Monday 28th August 2017
quotequote all
The law is radically different to that, Down Under. Cohabiting over there for 24 months can create a partnership in law. No dog in this fight, I'm screwed regardless. Married for 12 years and 2 kids. However, when we met 15 years ago I had plenty of assets and she had none apart from debt. The idea of a contract of sorts being signed, notwithstanding its legality was not even on the table. She didn't see the need and when you're loved you up agree with her hehe


Alfa1988

6 posts

81 months

Monday 28th August 2017
quotequote all
From reading around it seems this whole subject can be an absolute minefield. If I do ever get married I'm asking for a prenup. I know they're not legally binding but it's better than nothing if the st hits the fan.

anonymous-user

55 months

Monday 28th August 2017
quotequote all
Alfa1988 said:
From reading around it seems this whole subject can be an absolute minefield.
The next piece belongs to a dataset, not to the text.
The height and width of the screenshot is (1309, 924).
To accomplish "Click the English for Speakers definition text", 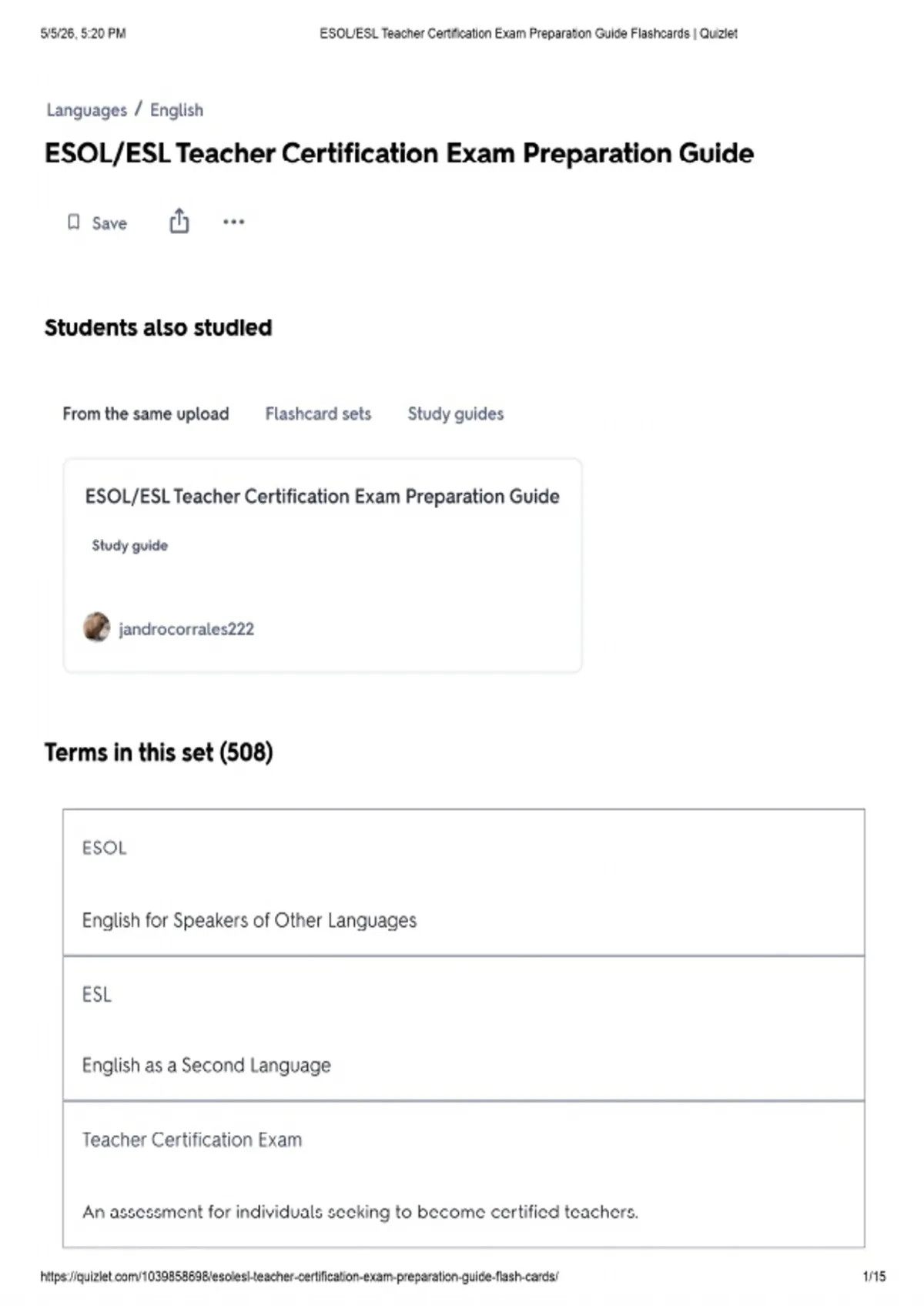I will 249,920.
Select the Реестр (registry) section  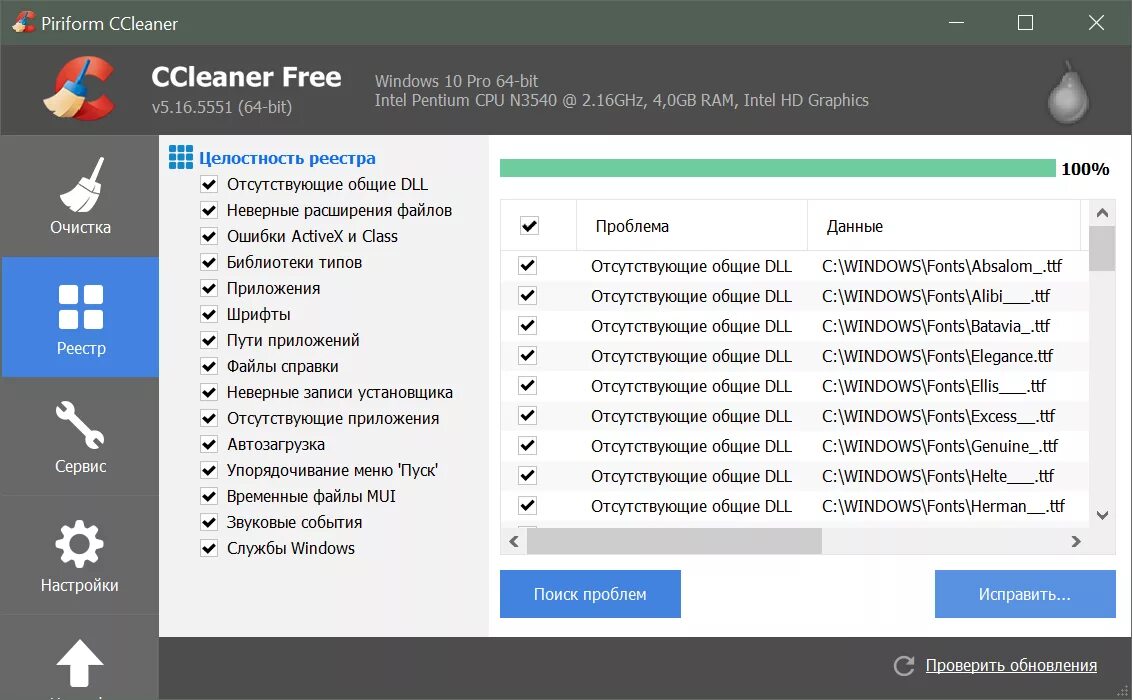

If I do ever get married I'm asking for a prenup. I know they're not legally binding but it's better than nothing if the st hits the fan.
If you are so bothered about your stuff don't get married. You are entering into a partnership.

If your stuff is your key motivator - don't put it at risk.

SantaBarbara

3,244 posts

109 months

Monday 28th August 2017
quotequote all
tecplumbing said:
bit of back ground:-

me and the now ex have been together 7 years, lived with at hers for 5 years before i brought a house in may and then she moved in. was all my deposit, mortgage is in my name, shes just been paying the electric and virgin bill.
3 months later and she tells me shes leaving, trying to be civil but shes turned nasty and telling me shes entitled to half.
where do i stand?
That iis good of her to pay half of the credit card debt

JulianPH

9,926 posts

115 months

Monday 28th August 2017
quotequote all
Alfa1988 said:
From reading around it seems this whole subject can be an absolute minefield. If I do ever get married I'm asking for a prenup. I know they're not legally binding but it's better than nothing if the st hits the fan.
Ensure you follow it up with an updated post nup within the first year (so you can't be accused of forcing her to sign in order to marry) and that you update this every few years according to any changes.

It is vital that she seeks legal advice for it to have a chance of it being upheld in court. This means it has to be fair (i.e. everything we bring separately to the marriage is ours separately in the event of a divorce, anything we bring jointly after the marriage is jointly owned, etc.).

Alfa1988

6 posts

81 months

Monday 28th August 2017
quotequote all
JulianPH said:
Alfa1988 said:
From reading around it seems this whole subject can be an absolute minefield. If I do ever get married I'm asking for a prenup. I know they're not legally binding but it's better than nothing if the st hits the fan.
Ensure you follow it up with an updated post nup within the first year (so you can't be accused of forcing her to sign in order to marry) and that you update this every few years according to any changes.

It is vital that she seeks legal advice for it to have a chance of it being upheld in court. This means it has to be fair (i.e. everything we bring separately to the marriage is ours separately in the event of a divorce, anything we bring jointly after the marriage is jointly owned, etc.).
That's good to know. I was aware it's essential for the other party to have legal advice but not about updating it. Going back to my original question Julian can she claim a "beneficial interest" if she's never paid a penny towards the house or bills? I realise it's complicated and she'd have to go to court to go down this route.

anonymous-user

55 months

Monday 28th August 2017
quotequote all
Alfa1988 said:
That's good to know. I was aware it's essential for the other party to have legal advice but not about updating it. Going back to my original question Julian can she claim a "beneficial interest" if she's never paid a penny towards the house or bills? I realise it's complicated and she'd have to go to court to go down this route.
Beyond the occasional bunk up, how is she contributing to the relationship?